I never really intended for Thomas to be autistic. The definition of that word has changed a lot in fifty years. I try not to diagnose characters. Thomas is Thomas, if that makes any sense. That said, there is an incredible, wrenching documentary by David E. Simpson called Refrigerator Mothers that looks at the history of autism diagnosis and treatment that haunted me throughout the writing of the book.
Henry March is well aware that he is preying on men like the man Thomas will become. For Henry, this becomes impossible to reconcile.
Did you find it difficult to write about the type of brutality, violence, and manipulation that March, Dorn, and Clarke impose on their subjects?
There were moments when I wondered what kind of dark line I was following. But all sorts of scenes are difficult. Characters acting charitably to one another is hard to write, too.
What is your take on Project MK Ultra and various CIA mind control conspiracy theories? For example, some claim that Sirhan Sirhan was under mind control when he assassinated RFK, and that Jonestown was a site of MK Ultra experimentation. Do you think there is any truth to these theories?
ULTRA was a deviously perfect design. Every participant at every stage was deniable, making it almost impossible to discern what was real and what was fantasy or madness. It has become the Great American Conspiracy Theory. Everything is possible, but it’s hard to say what’s probable. I have no idea how far it actually extended.
Until Lawrence Tarhammer shoots the convenience store worker in Chinatown on Halloween night, the experiments at Telegraph Hill seem to have little impact on the outside world. How did it feel to cross that line and show the ways in which the experiments could go horribly wrong? Tarhammer’s action really kicked the book into high gear for me. That scene pulled the story along through to the end.
How did you decide how to end the novel? Did you consider any alternative outcomes for the various characters?
The end came at the end of writing the first draft. The last twenty pages, all in a rush, after years of trying to figure it out. Once it emerged, there was never another possibility.
What writers and novels, if any, influenced this book?

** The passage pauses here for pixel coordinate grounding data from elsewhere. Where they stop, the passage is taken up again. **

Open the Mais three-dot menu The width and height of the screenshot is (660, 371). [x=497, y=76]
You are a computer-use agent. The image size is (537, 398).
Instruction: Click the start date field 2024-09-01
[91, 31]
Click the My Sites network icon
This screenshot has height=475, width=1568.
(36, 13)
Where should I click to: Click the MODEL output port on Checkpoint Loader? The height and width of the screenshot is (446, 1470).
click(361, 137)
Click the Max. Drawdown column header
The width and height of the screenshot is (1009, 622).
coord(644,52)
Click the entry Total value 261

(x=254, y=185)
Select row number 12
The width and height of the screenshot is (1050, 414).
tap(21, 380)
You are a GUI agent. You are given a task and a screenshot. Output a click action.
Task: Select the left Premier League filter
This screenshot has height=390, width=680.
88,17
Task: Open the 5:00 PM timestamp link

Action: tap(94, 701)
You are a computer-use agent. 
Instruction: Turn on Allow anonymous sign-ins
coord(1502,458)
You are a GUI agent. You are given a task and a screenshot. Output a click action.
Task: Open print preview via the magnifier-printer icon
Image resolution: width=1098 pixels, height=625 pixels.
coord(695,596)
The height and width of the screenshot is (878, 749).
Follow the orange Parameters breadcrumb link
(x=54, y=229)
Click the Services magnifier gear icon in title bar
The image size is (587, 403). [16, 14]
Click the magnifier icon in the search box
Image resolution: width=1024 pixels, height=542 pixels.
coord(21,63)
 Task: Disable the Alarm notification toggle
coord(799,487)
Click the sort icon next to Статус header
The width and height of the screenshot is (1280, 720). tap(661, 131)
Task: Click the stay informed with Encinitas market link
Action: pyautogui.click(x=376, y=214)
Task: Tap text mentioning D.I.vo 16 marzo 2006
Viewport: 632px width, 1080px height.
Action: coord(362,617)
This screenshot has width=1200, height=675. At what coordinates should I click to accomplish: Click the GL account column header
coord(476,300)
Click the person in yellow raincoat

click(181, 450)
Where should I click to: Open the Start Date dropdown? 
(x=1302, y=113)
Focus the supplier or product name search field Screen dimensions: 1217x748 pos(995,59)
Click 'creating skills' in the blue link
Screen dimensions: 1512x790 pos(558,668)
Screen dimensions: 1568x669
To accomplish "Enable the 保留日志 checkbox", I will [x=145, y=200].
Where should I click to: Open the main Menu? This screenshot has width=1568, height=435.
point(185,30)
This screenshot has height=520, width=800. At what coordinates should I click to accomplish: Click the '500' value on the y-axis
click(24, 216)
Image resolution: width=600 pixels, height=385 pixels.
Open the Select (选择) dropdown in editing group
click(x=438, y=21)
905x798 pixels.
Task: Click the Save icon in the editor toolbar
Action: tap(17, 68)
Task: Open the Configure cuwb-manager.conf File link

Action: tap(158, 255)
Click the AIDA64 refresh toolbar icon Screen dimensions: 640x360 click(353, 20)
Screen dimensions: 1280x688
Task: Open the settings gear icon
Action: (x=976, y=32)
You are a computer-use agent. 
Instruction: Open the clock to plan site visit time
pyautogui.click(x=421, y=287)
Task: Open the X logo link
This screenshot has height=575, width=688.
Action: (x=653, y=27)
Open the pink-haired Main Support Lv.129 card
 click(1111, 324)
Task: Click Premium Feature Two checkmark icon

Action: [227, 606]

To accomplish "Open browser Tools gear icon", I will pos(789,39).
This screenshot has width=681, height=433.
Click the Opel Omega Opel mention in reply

Michael Ondaatje, Joan Didion, Elizabeth Bishop, Robert Lowell, Don Delillo, T. S. Eliot, C. P. Cavafy, Cormac McCarthy, Philip Larkin, Philip K. Dick. . . . The list could go on and on. Cormac McCarthy has said that “books are made out of books,” and I think it’s also safe to say that writers are made out of other writers.
What message do you hope readers will take away from book? Do you think Americans need to be more concerned about what the government and the CIA might be doing today without our knowledge?
I think we’re very good at avoiding serious discussion of what we allow governments to do in our names. It’s easy to be outraged. It’s harder to debate what actions we’re willing to take, or ask others to take, in the name of security or safety. These are incredibly complex issues, but we’re far too disconnected from actions we don’t think affect us directly. They always affect someone. We need to be more knowledgeable, and more empathetic.
What are you working on next?
I just finished a small batch of short stories and have started work on a new novel.